Guide to Fluid Programming

This document will instruct you to program and create a simple nueral network with Fluid API. From this guide, you will get the hang of:

  • Core concepts of Fluid
  • How to define computing process in Fluid
  • How to run fluid operators with executor
  • How to model practical problems logically
  • How to call API(layers, datasets, loss functions, optimization methods and so on)

Before building model, you need to figure out several core concepts of Fluid at first:

Express data with Tensor

Like other mainstream frameworks, Fluid uses Tensor to hold data.

All data transferred in neural network are Tensor which can simply be regarded as a multi-dimensional array. In general, the number of dimensions can be any. Tensor features its own data type and shape. Data type of each element in single Tensor is the same. And the shape of Tensor refers to the dimensions of Tensor.

Picture below visually shows Tensor with dimension from one to six:

There are three special kinds of Tensor in Fluid:

1. Learnable parameters of models

The lifetime of learnable parameters (such as network weight, bias and so on) of model is equal to the time of training task. The parameters will be updated by optimization algorithms. We use Parameter, the derived class of Variable, to express parameters.

We can create learnable parameters with fluid.layers.create_parameter in Fluid:

w = fluid.layers.create_parameter(name="w",shape=[1],dtype='float32')

In general, you don't need to explicitly create learnable parameters of network. Fluid encapsulates most fundamental computing modules in common networks. Take the fully connected model as a simplest example, The codes below create connection weight(W) and bias(bias) for fully connected layer with no need to explicitly call associated APIs of Parameter.

import paddle.fluid as fluid
y = fluid.layers.fc(input=x, size=128, bias_attr=True)

2. Input and Output Tensor

The input data of the whole neural network is also a special Tensor in which the sizes of some dimensions can not be decided at the definition time of models. Such dimensions usually includes batch size, or width and height of image when such data formats in a mini-batch are not constant. Placeholders for these uncertain dimension are necessary at the definition phase of model.

fluid.layers.data is used to receive input data in Fluid, and it needs to be provided with the shape of input Tensor. When the shape is not certain, the correspondent dimension is defined as None.

The code below exemplifies the usage of fluid.layers.data :

import paddle.fluid as fluid

#Define the dimension of x : [3,None]. What we could make sure is that the first dimension of x is 3.
#The second dimension is unknown and can only be known at runtime.
x = fluid.layers.data(name="x", shape=[3,None], dtype="int64")

#batch size doesn't have to be defined explicitly.
#Fluid will automatically assign zeroth dimension as batch size dimension and fill right number at runtime.

* [DIRECTION 1] Can you retype the Fluid programming guide from "#The second dimension" to "number at runtime."?
The Fluid programming guide and the listing are unrelated material.

* [TASK DATA]
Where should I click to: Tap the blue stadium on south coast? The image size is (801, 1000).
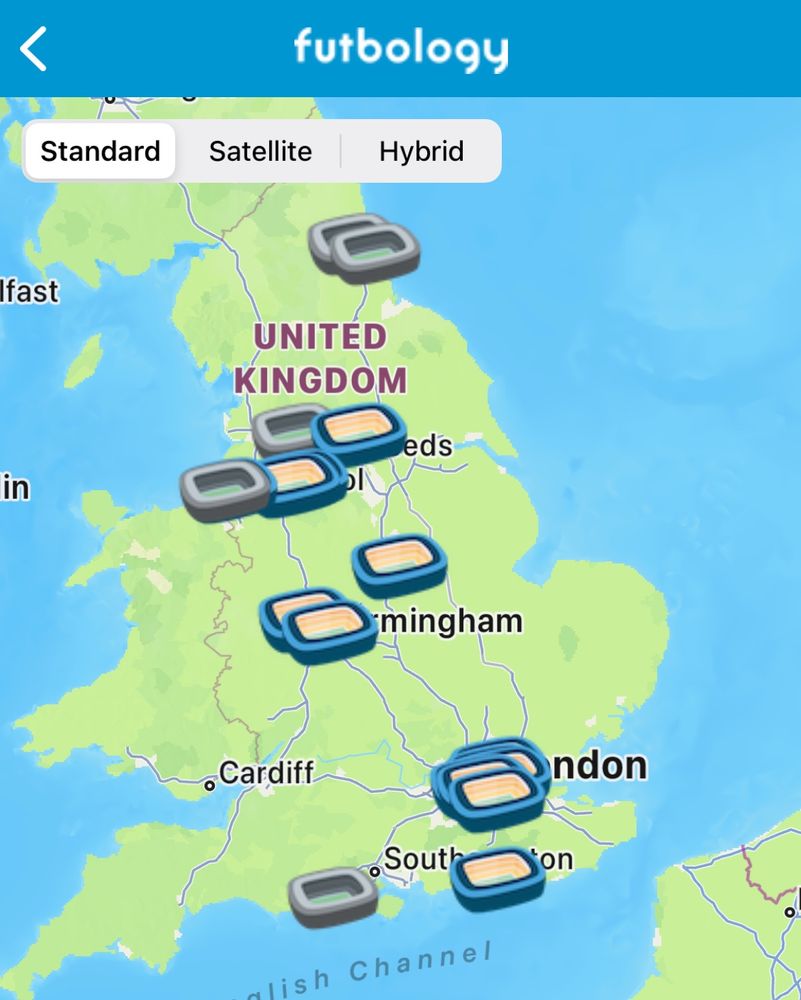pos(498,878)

---

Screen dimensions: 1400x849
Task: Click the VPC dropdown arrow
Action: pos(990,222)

...

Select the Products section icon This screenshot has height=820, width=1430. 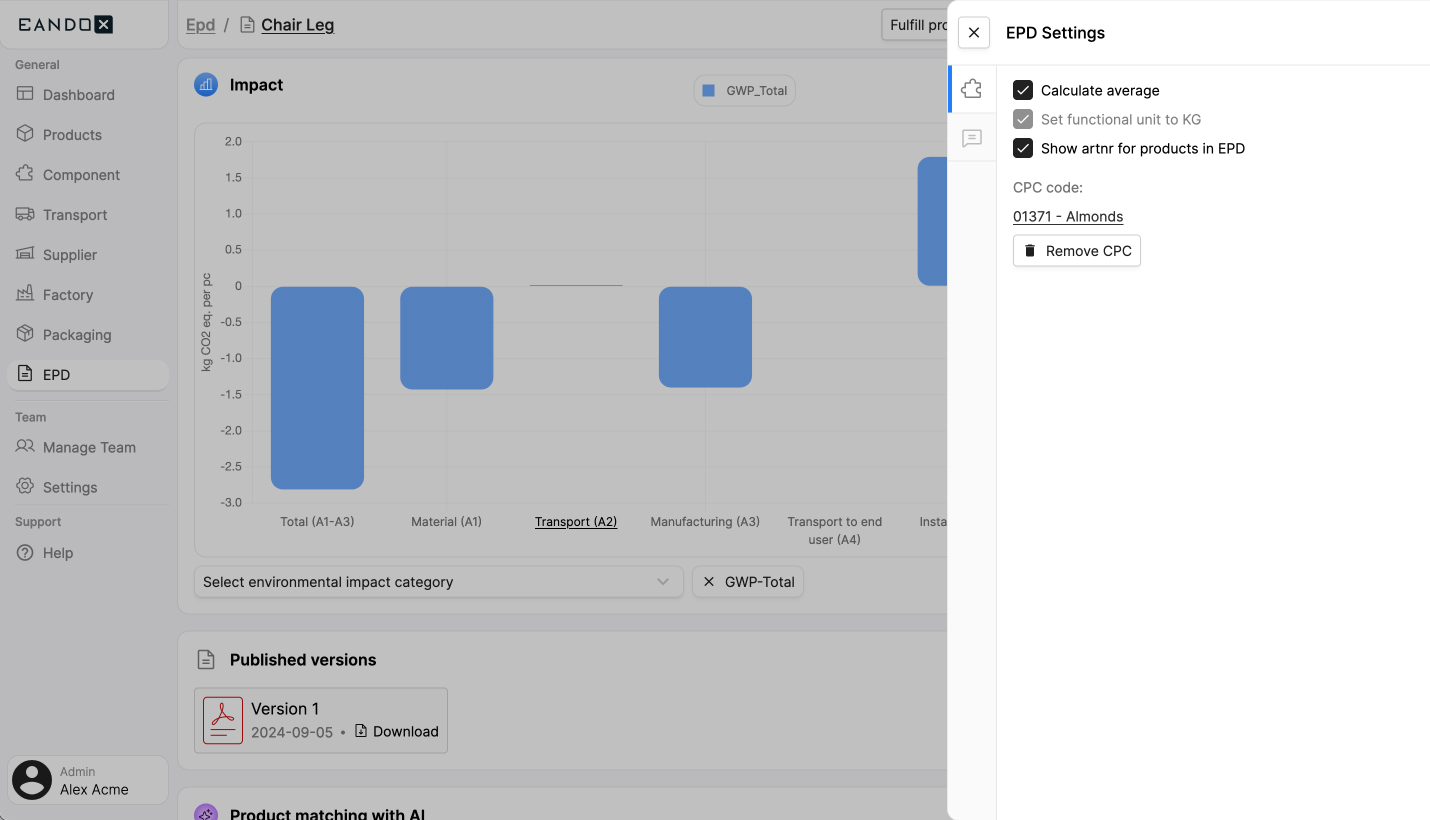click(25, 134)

* [DIRECTION 2] Can you rewrite the lines of the listing from the line with "Where should I" to the line with "pos(498,878)", changing "south coast" to "north coast" and leaving out the pictures?

* [FULL OUTPUT 1]
#The second dimension is unknown and can only be known at runtime.
x = fluid.layers.data(name="x", shape=[3,None], dtype="int64")

#batch size doesn't have to be defined explicitly.
#Fluid will automatically assign zeroth dimension as batch size dimension and fill right number at runtime.

* [FULL OUTPUT 2]
Where should I click to: Tap the blue stadium on north coast? The image size is (801, 1000).
pos(498,878)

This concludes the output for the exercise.